We noted that skepticism toward the existence of NI is increasing (1). This skepticism may be fostered by inflationary interpretations of NI. For example, the claim that a newborn less than an hour old is capable of recognizing that the acts of self are like the acts of others (Meltzoff 2002, 2005, 2007a, 2013; Meltzoff and Decety 2003) strikes us as implausible. This problematic claim may originate in a confusion at the root of the AIM model. AIM conflates a principle of cognition with what is cognized in cognition. It seems to assume that, because a relation of similarity is part of what explains imitative behavior, it must also become the content, or “object,” of a cognitive act that targets precisely that particular relation between relata. This is the recognition experience “a is like b.” However, in its most primitive and fundamental functioning, the relation of similarity is operative in an associative process. Association by similarity regulates the activation of cognitive processes (e.g., in perception, the activation of a complex object representation given the processing of characteristic features of a stimulus), but there is no comparison that detects the relation of similarity between cognitive processes or between objects represented by cognitive processes. In the ideomotor/common coding theory of imitation and in AST, association by similarity is merely the process that regulates how visual representations tend to activate action plans.

A developmental psychologist who considers recent reviews of the findings and recent empirical studies may conclude that NI does not exist and that further research on this topic would be a waste of time and resources.
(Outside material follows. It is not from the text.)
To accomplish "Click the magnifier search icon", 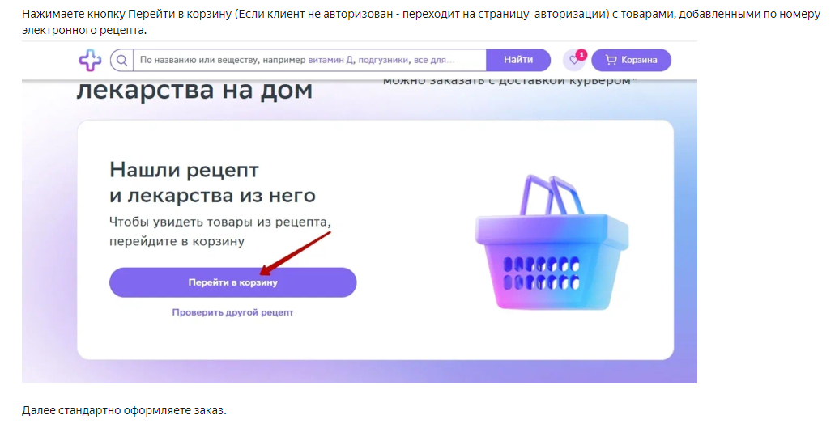I will tap(122, 61).
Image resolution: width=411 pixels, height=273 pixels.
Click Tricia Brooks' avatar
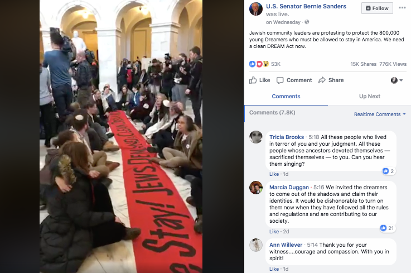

If NI is what the dominant model posits, i.e. a goal-directed behavior entailing an act of recognition that is foundational for the development of social cognition, then the findings suggest there is no such thing. Yet, thanks to AST, NI may appear once again within the reach of empirical validation. Developmental psychologists may more easily adopt AST as working hypothesis because it requires not much else than background assumptions they already accept. They may be newly intrigued by the remarkable response that a simple but carefully thought-out experimental design may evoke in infants. Hence, AST may contribute to solving the question of whether early differential imitation really exists.